President Barack Obama extended an olive branch on Monday to states struggling to implement his health care law, offering support for a proposal that would give them some flexibility in carrying out its key parts.

Obama's signature health care reform plan aims to lower costs and extend coverage to millions of uninsured Americans, but the controversial law has divided Democrats and Republicans and handed states — more than half of which are suing over its constitutionality — a handful of bureaucratic challenges.

The president acknowledged those challenges on Monday during a meeting with state governors at the White House.

He highlighted a part of the law that would allow states to tailor their own solutions to health care reform in 2017 if they fulfilled the same goals as his reform push and said he supported a measure put forward in Congress to move that date up to 2014.

"If your state can create a plan that covers as many people as affordably and comprehensively as the Affordable Care Act does — without increasing the deficit — you can implement that plan," Obama told the governors.

"And we'll work with you to do it," he said.

States are charged with carrying out many of the reforms, including establishing exchanges where individuals can buy health insurance.

The plan made more people eligible for Medicaid, the health care program for the poor that states operate with partial reimbursements from the federal government. When states balked at the huge price tag of larger Medicaid rolls, Congress agreed to pay 100% of the costs for new enrollees.

Even with that concession, though, many states have been worried they cannot afford to implement the plan after the financial crisis and recession induced an historic collapse in many states' revenues. And Medicaid costs are rising as large numbers of laid-off workers turn to it for assistance.

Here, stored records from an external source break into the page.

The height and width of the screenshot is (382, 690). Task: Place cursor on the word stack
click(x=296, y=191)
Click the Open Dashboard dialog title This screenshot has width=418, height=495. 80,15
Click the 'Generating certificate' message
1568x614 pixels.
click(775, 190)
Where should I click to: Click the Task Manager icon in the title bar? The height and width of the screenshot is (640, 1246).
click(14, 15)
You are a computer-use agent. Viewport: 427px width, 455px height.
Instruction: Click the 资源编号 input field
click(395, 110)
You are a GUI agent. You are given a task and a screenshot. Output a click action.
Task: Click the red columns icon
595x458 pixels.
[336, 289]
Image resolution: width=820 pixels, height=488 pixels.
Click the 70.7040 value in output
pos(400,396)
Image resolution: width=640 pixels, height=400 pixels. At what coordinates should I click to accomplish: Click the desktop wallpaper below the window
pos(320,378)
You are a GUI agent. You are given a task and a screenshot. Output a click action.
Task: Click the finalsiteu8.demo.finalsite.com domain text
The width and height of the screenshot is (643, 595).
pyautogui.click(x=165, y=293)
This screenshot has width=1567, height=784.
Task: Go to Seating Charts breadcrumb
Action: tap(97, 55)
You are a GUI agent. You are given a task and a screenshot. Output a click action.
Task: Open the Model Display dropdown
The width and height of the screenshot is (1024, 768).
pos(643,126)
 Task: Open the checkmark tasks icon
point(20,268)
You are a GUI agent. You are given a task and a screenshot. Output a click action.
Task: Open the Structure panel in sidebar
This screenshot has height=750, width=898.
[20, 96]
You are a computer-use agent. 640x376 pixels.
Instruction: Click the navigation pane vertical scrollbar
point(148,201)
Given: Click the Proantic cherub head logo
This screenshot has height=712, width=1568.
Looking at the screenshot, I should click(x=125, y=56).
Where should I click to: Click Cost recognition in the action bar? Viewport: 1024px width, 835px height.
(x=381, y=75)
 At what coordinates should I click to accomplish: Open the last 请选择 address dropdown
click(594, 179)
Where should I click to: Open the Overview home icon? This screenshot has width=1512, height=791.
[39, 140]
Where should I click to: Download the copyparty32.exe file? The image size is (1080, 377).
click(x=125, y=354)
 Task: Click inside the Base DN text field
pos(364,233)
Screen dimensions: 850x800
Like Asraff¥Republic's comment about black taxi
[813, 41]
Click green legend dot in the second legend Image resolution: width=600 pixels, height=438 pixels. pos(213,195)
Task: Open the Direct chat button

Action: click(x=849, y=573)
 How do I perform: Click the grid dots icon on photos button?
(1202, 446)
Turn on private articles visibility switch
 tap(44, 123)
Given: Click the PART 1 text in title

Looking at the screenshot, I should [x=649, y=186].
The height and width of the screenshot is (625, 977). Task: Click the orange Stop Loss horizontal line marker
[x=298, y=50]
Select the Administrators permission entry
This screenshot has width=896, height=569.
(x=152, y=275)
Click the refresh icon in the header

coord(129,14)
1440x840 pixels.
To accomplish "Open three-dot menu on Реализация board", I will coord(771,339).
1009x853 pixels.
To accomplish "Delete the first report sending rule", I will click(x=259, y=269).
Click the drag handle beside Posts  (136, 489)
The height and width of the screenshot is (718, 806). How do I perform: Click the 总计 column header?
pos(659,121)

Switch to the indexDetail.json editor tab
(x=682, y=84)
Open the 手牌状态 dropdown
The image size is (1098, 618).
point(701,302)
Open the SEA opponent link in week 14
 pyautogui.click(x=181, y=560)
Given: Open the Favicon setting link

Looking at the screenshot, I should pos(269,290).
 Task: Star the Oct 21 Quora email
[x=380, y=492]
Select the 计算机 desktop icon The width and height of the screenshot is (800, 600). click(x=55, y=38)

Medicaid on average takes up a third of states' budgets. At the meeting, Obama asked the governors to create a bipartisan commission to study ways to bring down its costs.

Senator Orrin Hatch, the most powerful Republican on the Senate Finance Committee, called the president's announcement a public relations stunt.

"States don't need more press releases and talking points, they need action from Washington to reduce the burdens of this disastrous law," he said.

More than half of the 50 states are suing to stop the plan in federal court, saying it usurps individuals' and states' rights.

Republican governors from states challenging the law, such as Mississippi's Haley Barbour, another possible presidential candidate, embraced Obama's proposal of flexibility but maintained their overall opposition to the law.

Kansas Governor Sam Brownback, a Republican and former U.S. senator, said that the proposal is "a positive thing" but it did not change his overall opposition to the law.

"We will implement what we are required to do. We're going to fight against it every bit of chance that we can," Brownback told reporters after the White House meeting.

The White House announcement was the latest push by the federal government to show sympathy for states' concerns. Last week, the Health and Human Services Department announced a variety of grant programs to help fund state programs to review health insurance rates, pay for the administration of insurance regulation, and provide home health care to Medicaid enrollees.